Your Learning Curve can be compared with your friends by seeing your scores in your first 10 and first 100 procedures on the game center leaderboard

Effortful Labor. If it takes 10 years to master any field (Simon as quoted by Ross). Then peforming multiple operations with appropriate feedback on the app should up your game without spending nights and weekends in the Operating Room.
Ross, P. E. (2006). The expert mind. Sci Am, 295(2), 64-71.

Challenge. Perform a successful operation through a minimal incision, and you can challenge your friends in the game center. There are multiple other achievements (which are hidden but hints are in other parts of this section)

Aligning the parts of the fracture anatomically, will get you a higher score. But each time you adjust the traction away from the correct direction will decrease your score. Think before you shift the traction. Different planes on the traction is more evident on either the 'AP' or 'Lat' view on the X-ray. In the Real world a Poor reduction = More chance of failure of fixation.
A smaller incision will get higher points. Multiple changes of the incision length cuts down your score.
Smaller incision = Less chance of infection.
Can you do the operation without making an incision?

Drilling the guidewire into the hip joint is poor practice, as it will affect the joint cartilage, Your score will suffer.

While the guidewire is only millimeters thick, repeated repositionings and re-angulation will weaken the bone, especially osteoporotic bones. Consequently your score will weaken too.

The 'Dog-Leg'  is a measure of the ability to identify the projected trajectory of a guide-wire and make the appropriate correction. Mistakenly placed wires in all directions will raise the 'Dog-Leg' and subsequently lower your score.

The ideally placed screw is 5mm short of the articular surface, in line with the femoral neck and passing through the midpoint of the round femoral head. Can you hit the 'sweetspot'.

A screw which is superior, anterior and long is significantly worse than the opposite (inferior, posterior or short). Screws which cut-out and enter the hip hoint go in the superior, anterior direction.

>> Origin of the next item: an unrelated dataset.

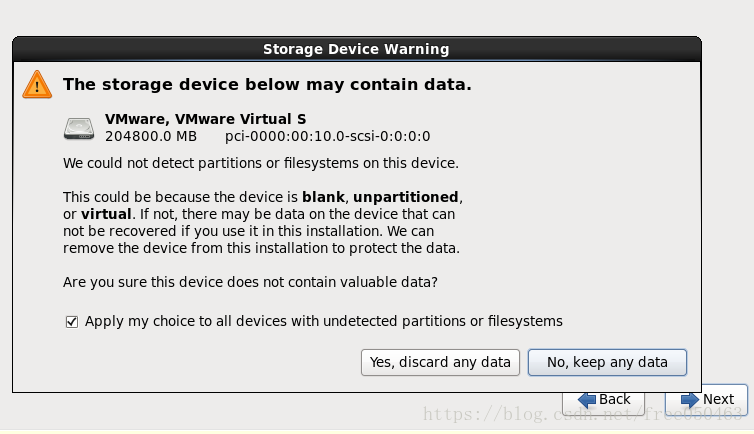
Task: Click the 'could not detect partitions' sentence
Action: 261,163
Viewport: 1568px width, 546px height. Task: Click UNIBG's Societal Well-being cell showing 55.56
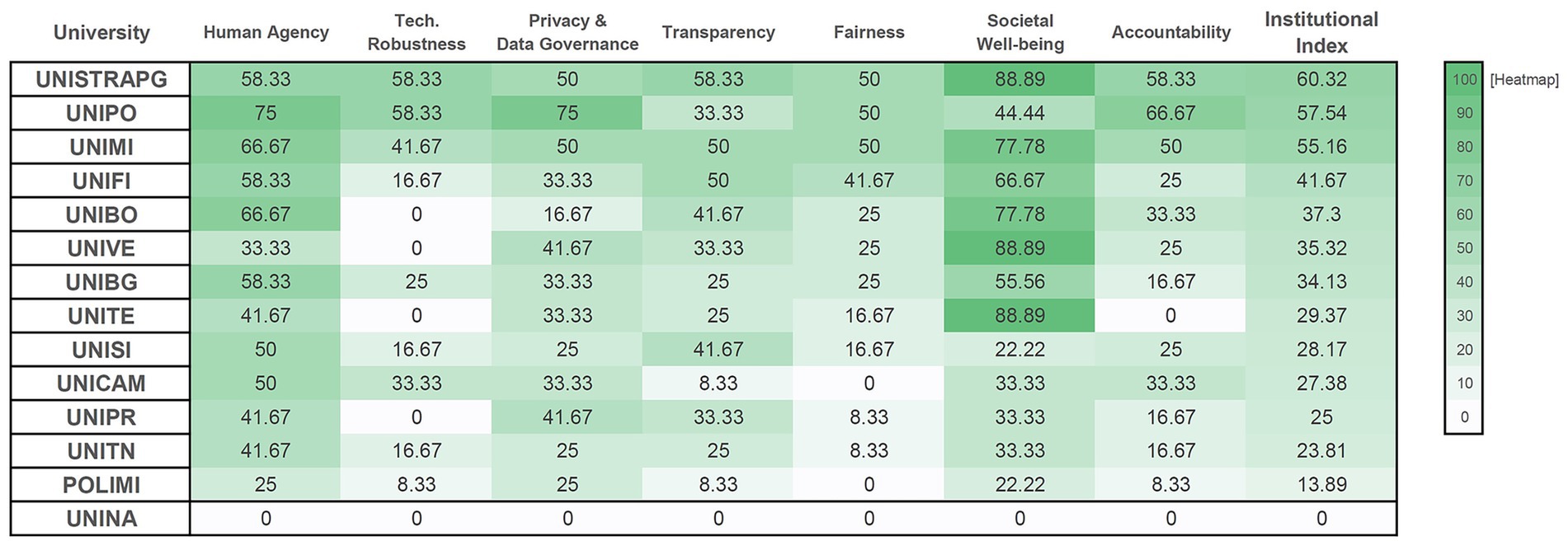click(1019, 282)
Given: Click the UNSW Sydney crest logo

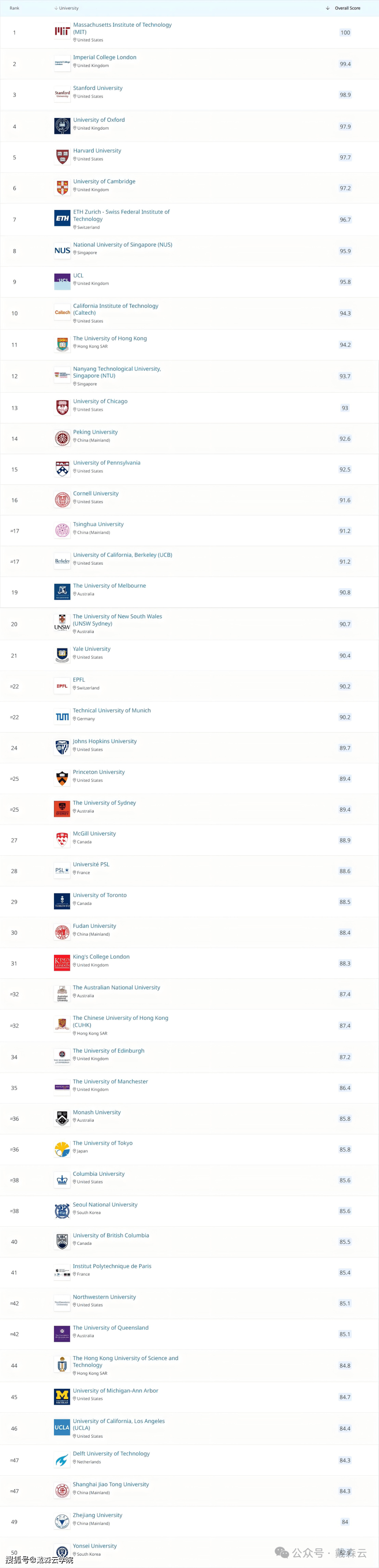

The Tip Apex Distance has been correlated with the tendency for failure of the procedure. The ideal is less than 25mm.
Baumgaertner, M. R., Curtin, S. L., Lindskog, D. M., & Keggi, J. M. (1995). The value of the tipapex distance in predicting failure of fixation of peritrochanteric fractures of the hip. J Bone Joint Surg Am, 77(7), 1058-1064.

Other Questions

The ideal plate should sit flush on the bone. You will notice the app automatically pushed the guide-plate out till it sits flush. If the plate is not sitting on the bone, screws placed can cause loss of position of the fracture, or the lag screws to cut out.

After several operations you will hopefully notice how changing your entry position affects the angle of the screw as the screw/plate angle is 135 degrees

The ideal lag screws should pass through the far cortex by a couple of millimetres (bicortical fixation).

They should exit at 0 degrees to the bone (orthogonal).

Taking more X-rays exposes the patient (and the surgical team) to more radiation. But screw position is more important than an extra X-ray.

Swapping between 'AP' and 'Lat' views generally takes around 30 seconds, which will affect your time-score (also possibly contributes to increased infection risk.

Long operation times are associated with getting cold, increased blood loss, increased infection risk, increased anesthetic.

A faster operation, (but done well) is better than a slower operation, so you will get more points.